──────── Provided data ────────

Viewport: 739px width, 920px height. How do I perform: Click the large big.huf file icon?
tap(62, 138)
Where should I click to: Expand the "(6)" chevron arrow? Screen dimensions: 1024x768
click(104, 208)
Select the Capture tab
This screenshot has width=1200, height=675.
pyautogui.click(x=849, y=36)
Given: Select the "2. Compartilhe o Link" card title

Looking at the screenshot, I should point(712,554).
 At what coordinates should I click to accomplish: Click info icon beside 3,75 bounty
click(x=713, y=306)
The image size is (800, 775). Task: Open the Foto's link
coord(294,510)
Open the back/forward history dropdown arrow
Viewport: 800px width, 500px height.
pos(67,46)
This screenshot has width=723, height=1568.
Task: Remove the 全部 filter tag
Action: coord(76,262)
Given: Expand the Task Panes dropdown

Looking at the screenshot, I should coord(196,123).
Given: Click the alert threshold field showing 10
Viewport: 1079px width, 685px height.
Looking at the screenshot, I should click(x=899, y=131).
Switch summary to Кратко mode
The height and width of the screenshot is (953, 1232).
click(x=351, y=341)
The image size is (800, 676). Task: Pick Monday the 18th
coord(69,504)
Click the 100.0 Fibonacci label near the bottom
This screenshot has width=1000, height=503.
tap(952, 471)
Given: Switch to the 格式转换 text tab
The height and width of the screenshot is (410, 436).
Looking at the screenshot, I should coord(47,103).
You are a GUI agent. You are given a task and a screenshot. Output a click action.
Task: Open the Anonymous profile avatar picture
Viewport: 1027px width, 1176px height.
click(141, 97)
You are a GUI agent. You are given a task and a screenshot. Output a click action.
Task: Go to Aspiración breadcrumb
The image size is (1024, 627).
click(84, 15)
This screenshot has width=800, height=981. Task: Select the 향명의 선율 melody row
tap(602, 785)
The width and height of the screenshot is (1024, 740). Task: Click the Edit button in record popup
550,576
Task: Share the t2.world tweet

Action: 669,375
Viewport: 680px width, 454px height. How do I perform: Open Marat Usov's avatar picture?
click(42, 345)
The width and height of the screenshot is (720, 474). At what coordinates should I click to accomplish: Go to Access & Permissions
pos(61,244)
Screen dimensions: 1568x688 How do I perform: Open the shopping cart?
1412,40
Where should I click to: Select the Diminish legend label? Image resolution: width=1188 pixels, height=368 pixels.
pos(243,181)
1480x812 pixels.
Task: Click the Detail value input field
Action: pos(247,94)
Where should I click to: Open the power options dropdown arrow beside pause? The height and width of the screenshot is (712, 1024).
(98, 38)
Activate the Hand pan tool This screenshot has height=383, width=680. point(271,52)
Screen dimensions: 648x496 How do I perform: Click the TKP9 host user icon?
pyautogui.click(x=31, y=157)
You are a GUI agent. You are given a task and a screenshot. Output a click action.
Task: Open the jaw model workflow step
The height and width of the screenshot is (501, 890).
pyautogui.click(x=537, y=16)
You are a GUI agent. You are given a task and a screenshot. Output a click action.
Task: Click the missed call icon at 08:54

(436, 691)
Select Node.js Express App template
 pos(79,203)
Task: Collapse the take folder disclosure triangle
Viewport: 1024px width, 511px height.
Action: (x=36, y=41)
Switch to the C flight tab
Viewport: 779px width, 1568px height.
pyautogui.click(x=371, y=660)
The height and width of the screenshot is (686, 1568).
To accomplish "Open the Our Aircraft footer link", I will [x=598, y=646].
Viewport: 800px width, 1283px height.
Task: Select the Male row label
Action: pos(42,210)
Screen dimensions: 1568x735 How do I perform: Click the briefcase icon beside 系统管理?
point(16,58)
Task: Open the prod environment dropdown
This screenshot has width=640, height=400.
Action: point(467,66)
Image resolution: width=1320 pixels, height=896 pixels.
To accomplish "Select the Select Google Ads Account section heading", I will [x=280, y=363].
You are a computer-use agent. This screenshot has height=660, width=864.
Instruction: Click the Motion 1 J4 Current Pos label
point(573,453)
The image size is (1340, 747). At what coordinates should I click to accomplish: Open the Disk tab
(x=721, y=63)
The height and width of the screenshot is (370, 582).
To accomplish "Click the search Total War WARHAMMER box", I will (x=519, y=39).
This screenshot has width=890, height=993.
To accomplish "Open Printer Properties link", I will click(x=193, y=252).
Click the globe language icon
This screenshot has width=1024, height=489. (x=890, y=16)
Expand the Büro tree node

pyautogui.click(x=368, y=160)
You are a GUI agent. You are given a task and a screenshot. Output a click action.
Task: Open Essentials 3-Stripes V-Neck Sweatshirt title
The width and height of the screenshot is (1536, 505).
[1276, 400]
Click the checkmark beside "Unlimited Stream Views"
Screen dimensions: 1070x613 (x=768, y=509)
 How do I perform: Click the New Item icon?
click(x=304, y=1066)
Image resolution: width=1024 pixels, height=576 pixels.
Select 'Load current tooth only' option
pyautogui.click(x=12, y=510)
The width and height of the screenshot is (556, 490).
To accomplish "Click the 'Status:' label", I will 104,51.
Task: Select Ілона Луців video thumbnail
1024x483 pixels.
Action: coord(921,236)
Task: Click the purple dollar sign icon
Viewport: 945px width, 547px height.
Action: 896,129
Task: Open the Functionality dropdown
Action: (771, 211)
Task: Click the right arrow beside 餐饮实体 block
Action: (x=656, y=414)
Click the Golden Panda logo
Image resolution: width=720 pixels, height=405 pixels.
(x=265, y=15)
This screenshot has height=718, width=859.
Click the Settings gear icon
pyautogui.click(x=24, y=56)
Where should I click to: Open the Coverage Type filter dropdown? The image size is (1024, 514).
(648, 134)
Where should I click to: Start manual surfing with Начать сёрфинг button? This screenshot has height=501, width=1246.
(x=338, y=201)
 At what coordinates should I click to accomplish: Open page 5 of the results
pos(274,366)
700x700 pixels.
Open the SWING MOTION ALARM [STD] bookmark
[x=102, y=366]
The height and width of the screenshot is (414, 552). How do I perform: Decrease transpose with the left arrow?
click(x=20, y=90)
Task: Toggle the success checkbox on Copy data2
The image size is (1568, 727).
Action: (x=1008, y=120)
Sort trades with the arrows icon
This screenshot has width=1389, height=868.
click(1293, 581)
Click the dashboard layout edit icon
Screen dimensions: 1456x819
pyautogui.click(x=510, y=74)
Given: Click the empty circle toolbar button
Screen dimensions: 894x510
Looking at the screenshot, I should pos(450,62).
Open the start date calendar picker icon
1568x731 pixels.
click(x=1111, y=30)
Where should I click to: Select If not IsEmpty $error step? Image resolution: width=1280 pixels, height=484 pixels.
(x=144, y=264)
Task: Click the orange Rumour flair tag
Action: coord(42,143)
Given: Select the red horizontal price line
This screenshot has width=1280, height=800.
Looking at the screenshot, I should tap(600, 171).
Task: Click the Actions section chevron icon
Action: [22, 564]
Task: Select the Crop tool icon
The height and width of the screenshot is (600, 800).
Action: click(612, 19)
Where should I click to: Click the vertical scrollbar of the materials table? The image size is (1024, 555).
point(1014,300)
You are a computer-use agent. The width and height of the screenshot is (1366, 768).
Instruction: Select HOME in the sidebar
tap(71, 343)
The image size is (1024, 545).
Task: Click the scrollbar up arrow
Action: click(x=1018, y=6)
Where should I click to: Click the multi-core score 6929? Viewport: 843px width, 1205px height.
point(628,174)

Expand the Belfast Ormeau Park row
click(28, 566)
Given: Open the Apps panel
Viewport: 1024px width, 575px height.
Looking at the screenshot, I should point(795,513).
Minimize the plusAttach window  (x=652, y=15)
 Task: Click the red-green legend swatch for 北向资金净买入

────────

What to do —
Which lines above contain the word "computer"? Copy all of them.

Answer space —
You are a computer-use agent. This screenshot has height=660, width=864.
You are a computer-use agent. The width and height of the screenshot is (1366, 768).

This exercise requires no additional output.